Hatice Cengiz, noiva de Khashoggi e cidadã turca, tweetou: “Sua visita ao nosso país não muda o fato de que ele é responsável por um assassinato. A legitimidade política que ele ganha através das visitas que faz a um país diferente a cada dia não muda o fato de que ele é um assassino”.
Erdoğan anteriormente liderou os esforços internacionais para condenar o assassinato de Khashoggi, chamando a Turquia de “representante da consciência comum mundial” em um discurso em outubro de 2018.
O presidente turco também divulgou persistentemente informações detalhadas sobre o assassinato, incluindo uma transcrição horripilante de uma gravação de áudio de dentro do consulado da Arábia Saudita em Istambul, à medida que acontecia.
“Sabemos que a ordem para matar Khashoggi veio dos mais altos níveis do governo saudita”, escreveu ele em uma op-ed de 2018 para o Washington Post. Ele acrescentou: “Não acredito por um segundo que o rei Salman, o guardião das mesquitas sagradas, tenha ordenado o assassinato de Khashoggi”. Isso indicava que ele acreditava que o príncipe Mohammed era o responsável.

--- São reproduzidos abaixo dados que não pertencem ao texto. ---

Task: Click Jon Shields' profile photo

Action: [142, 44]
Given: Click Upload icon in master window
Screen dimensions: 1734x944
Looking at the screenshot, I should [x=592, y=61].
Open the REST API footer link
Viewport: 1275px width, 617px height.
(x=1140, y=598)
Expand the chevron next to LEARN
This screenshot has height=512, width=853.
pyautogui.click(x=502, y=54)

Erdoğan mudou para restabelecer as relações com os países da região no final do ano passado, revisando as relações com Israel e o Golfo enquanto tomava medidas para curar uma divisão de longa data com o Egito. A decisão também marcou um realinhamento da política regional após a decisão de uma coalizão das nações do Golfo e do Egito de bloquear o aliado da Turquia no Qatar em 2017.
Em abril, no contexto da redefinição da política externa da Turquia, os promotores turcos solicitaram que o julgamento de 26 agentes da inteligência saudita acusados de matar Khashoggi fosse transferido para o reino, anulando efetivamente o processo.
Erdoğan visitou a Arábia Saudita no final daquele mês, onde fotos de seu encontro com o Príncipe Mohammed o mostraram abraçando o sorridente príncipe herdeiro com cara fechada.
O presidente turco também visitou antigos adversários regionais em Abu Dhabi pela primeira vez em uma década, em fevereiro, após uma visita do então príncipe herdeiro, Sheikh Mohammed bin Zayed Al-Nahyan, a Ankara em novembro passado.
As visitas revelaram-se lucrativas para a Turquia em um momento crucial, após a acentuada desvalorização da lira turca por quase metade do ano anterior. Em janeiro, os Emirados Árabes Unidos e a Turquia anunciaram um acordo de troca de moeda de quase US$ 5 bilhões (£4,073 bilhões) para reforçar as reservas do banco central de Ancara, após a criação de um fundo de US$ 10 bilhões (£8,16 milhões) para o investimento dos Emirados na Turquia.
“Erdoğan claramente quer se concentrar em questões internas e também está bastante desesperado para levantar fundos para a Turquia”, disse Aydıntaşbaş. “Ele também está mudando sua agenda em direção ao Oriente Médio, onde, após a primavera árabe, a linha da Turquia foi o apoio à mudança de baixo para cima”.
“Essa missão e esse objetivo estão agora totalmente abandonados, uma admissão por parte da Turquia da longevidade das monarquias do Golfo e também uma decisão pragmática de querer fazer negócios com elas”.
Espera-se também uma eleição geral na Turquia no próximo ano ou antes, na qual a economia provavelmente desempenhará um papel fundamental, e as pesquisas mostraram Erdoğan enfrentando um desafio crescente de seus oponentes.
“É claro que Erdoğan está absolutamente encurralado internamente por causa da economia e por causa do declínio da popularidade de seu partido, por isso ele quer desescalar com os rivais regionais para pelo menos garantir isso, e focar na saga doméstica em casa”, disse Aydıntaşbaş.